*** PAGE TEXT

And: "we think C++ developers might find parts of this library interesting in their own right."

I think the key thing is that these are some basic pieces that a lot of FB's internal C++ code depends on. These pieces are being made available as a stepping stone to open sourcing more significant work.

tudorb · on June 3, 2012

I'm Tudor, one of the main folly authors. I wrote format, Arena / ThreadCachedArena, DiscriminatedPtr, GroupVarint, TimeoutQueue, and various other pieces (parts of String.h, ThreadLocal, etc), and I'm pretty well-versed with the entire library so I can reasonably answer questions (or poke the appropriate people to make a HN account and answer). Ask away.

chrisaycock · on June 3, 2012

Not necessarily specific to Folly, but I've wondered why vector classes don't have a "short vector optimization" like string classes do. That is, why don't they store 24 bytes or so in place? Is it because the required iterators would take-up too much space anyway?

tudorb · on June 3, 2012

folly::small_vector does just that (and it lets you use one bit for a mutex, too! -- we have a lot of memory-constrained apps so we had to design data structures for them).

We might unify that with fbvector eventually.

zem · on June 3, 2012

i just attended alexandrescu's talk on some of the optimisations that went into this [rami sayar liveblogged it here: http://ramisayar.com/fb-cpp-conf/]. very interesting and inspiring remarks on instruction-level parallelism [http://en.wikipedia.org/wiki/Instruction_level_parallelism] and ways to help your code achieve it.

cpeterso · on June 3, 2012

I'm surprised they used mixed-case file names when their class names are lowercase. You have to remember both capitalizations. Mixed-case file names can also be problematic when porting to case-insensitive file systems like Windows' or Mac OS X'.

******
*** STUDY MATERIAL

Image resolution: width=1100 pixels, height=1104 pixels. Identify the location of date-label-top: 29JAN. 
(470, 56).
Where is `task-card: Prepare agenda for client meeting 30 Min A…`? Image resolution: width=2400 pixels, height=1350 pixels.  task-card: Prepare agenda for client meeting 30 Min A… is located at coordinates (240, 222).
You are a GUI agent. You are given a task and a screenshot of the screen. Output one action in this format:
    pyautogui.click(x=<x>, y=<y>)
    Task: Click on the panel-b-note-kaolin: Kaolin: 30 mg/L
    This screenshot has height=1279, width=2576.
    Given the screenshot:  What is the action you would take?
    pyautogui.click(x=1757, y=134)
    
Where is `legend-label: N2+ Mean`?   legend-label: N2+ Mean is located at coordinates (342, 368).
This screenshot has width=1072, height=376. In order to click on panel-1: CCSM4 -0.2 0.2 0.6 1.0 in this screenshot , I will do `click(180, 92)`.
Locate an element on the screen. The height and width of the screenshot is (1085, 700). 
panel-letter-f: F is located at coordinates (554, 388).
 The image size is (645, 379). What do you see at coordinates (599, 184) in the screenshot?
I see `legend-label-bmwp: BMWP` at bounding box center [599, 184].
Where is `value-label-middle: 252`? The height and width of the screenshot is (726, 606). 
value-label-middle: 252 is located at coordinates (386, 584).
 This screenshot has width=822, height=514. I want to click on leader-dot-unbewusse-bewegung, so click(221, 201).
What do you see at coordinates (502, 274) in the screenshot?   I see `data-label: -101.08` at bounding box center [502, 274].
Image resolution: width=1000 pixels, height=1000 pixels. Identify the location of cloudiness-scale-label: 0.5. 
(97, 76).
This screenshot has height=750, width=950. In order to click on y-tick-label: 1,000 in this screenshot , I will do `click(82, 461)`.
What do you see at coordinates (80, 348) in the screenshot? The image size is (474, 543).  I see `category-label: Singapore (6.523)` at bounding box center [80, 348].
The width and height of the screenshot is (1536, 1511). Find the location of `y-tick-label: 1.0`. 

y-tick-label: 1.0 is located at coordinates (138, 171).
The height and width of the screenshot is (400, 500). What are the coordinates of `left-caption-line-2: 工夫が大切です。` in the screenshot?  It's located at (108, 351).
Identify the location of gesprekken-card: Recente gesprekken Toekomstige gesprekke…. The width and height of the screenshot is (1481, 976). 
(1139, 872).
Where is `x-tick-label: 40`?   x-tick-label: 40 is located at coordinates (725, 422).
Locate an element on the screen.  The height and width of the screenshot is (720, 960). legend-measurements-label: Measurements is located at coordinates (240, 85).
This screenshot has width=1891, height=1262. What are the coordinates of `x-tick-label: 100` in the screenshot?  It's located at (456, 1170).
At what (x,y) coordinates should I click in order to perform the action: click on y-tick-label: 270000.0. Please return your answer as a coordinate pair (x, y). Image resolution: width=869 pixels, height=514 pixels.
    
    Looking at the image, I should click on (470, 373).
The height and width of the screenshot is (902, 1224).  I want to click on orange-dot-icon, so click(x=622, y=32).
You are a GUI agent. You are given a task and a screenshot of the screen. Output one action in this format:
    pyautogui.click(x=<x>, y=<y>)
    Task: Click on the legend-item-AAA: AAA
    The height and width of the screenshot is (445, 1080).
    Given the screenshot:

******

▶ **EXERCISE BRIEF**
Turn the paragraph of the folly thread above that begins "I'm Tudor, one of the main folly authors" into a short bulleted list that keeps its main facts.

▶ **REPLY**
- Tudor is one of the main authors of folly.
- Tudor wrote format, Arena / ThreadCachedArena, DiscriminatedPtr, GroupVarint, TimeoutQueue, and other pieces, including parts of String.h and ThreadLocal.
- Tudor knows the whole library well enough to answer questions, or can get the right people to make an HN account and answer.
- Readers are invited to ask questions.